Soll ich aber nun dem Markt zeigen, dass ich den Fortschritt scheiße finde, indem ich alles boykottiere, was nicht 100%ig von mir als nachhaltig abgestempelt ist? Oder sollte ich nicht viel eher einsehen, dass jeder kleine Schritt in die richtige Richtung wichtig und unterstützenswert ist, auch wenn er von einem großen Konzern kommt, der per se eigentlich nicht meinen Idealvorstellungen entspricht?

Ich finde irgendwo muss man ein einfach einen Kompromiss schließen – zu mindestens aktuell!

Wer vegan, Öko, verpackungsfrei und regional einkaufen möchte, der muss momentan einfach viel Zeit in Weiterbildung und Durchführung investieren. Mir persönlich ist einfach wichtig eine Nachfrage zu schaffen, in der die Mehrheit auch ab und zu auf Alternativen greift, um eben nachhaltiger die Welt zu gestalten. Denn wie fast immer auf dem Markt: Angebot und Nachfrage! Und gerade durch diesen Wandel in unseren Köpfen, in unserem Verhalten und individuellen Handeln wird Nachhaltigkeit einfacher.
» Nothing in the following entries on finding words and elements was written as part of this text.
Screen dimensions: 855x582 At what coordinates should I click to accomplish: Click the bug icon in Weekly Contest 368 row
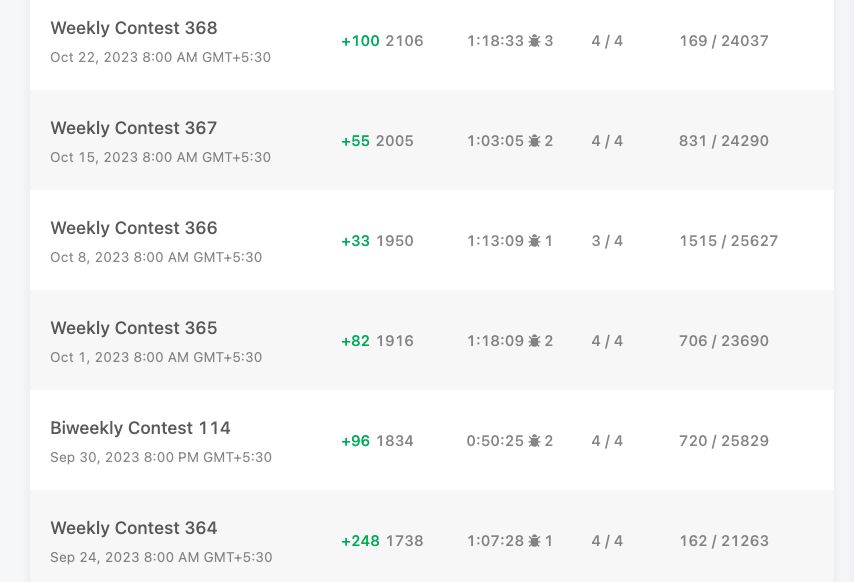coord(534,41)
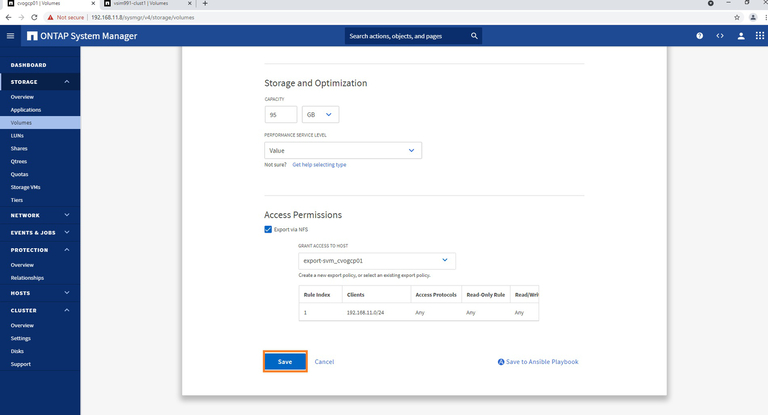
Task: Open the GB capacity unit dropdown
Action: tap(321, 115)
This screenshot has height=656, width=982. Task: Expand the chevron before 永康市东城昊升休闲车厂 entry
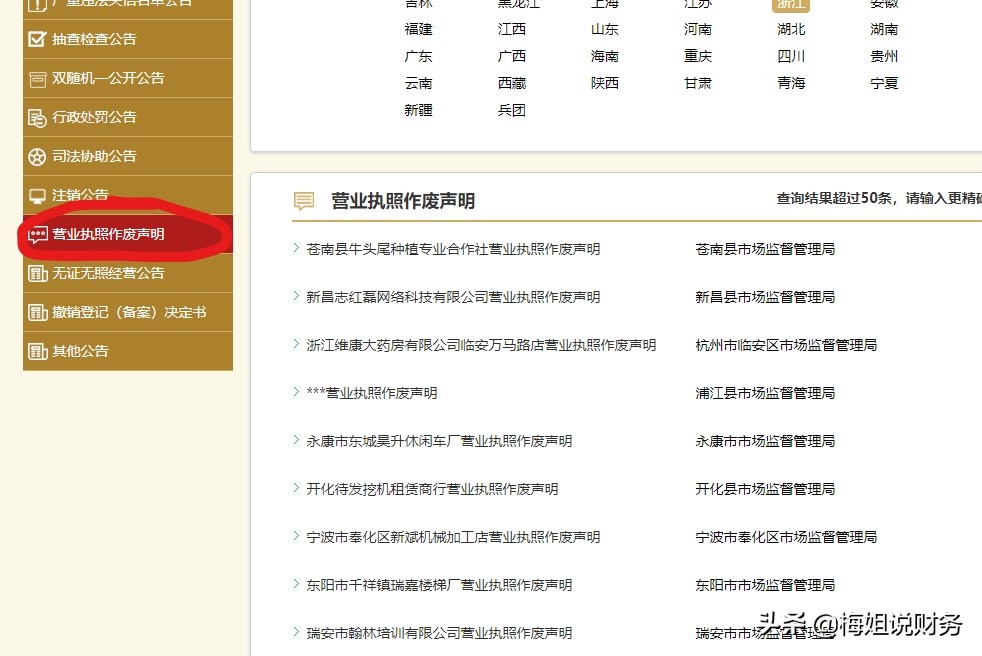pyautogui.click(x=295, y=441)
Zudem sind auch Bewegungen wie Fridays for Future richtig und wichtig, welche erreichen wollen von der Politik gehört zu werden, die schließlich auch eine entscheidende Rolle beim Erreichen der allgemeinen Klimaziele spielt. Durch das Pariser Klimaabkommen und neue Gesetze, wie das Verbot von Plastik-to-go Verpackungen ab Juli 2021, trägt auch sie ihren Teil dazu bei. 

Wenn also das nächste Mal deine veganen “Chicken” Wings im gleichen Hähnchenfett frittiert, dein Einkauf teils noch in Plastik gehüllt ist und du noch ab und an deine Arbeitsjeans von H&M holst, dann mach dich nicht fertig. Ein nachhaltigeres Leben ist, wie vieles im Leben, kein Sprint, sondern ein Marathon. Es ist nur wichtig, dass man am Ball bleibt und weiter macht, denn jeder Schritt ist besser als gar keiner. Und je mehr Menschen dabei sind und mitspielen, desto einfacher wird’s!.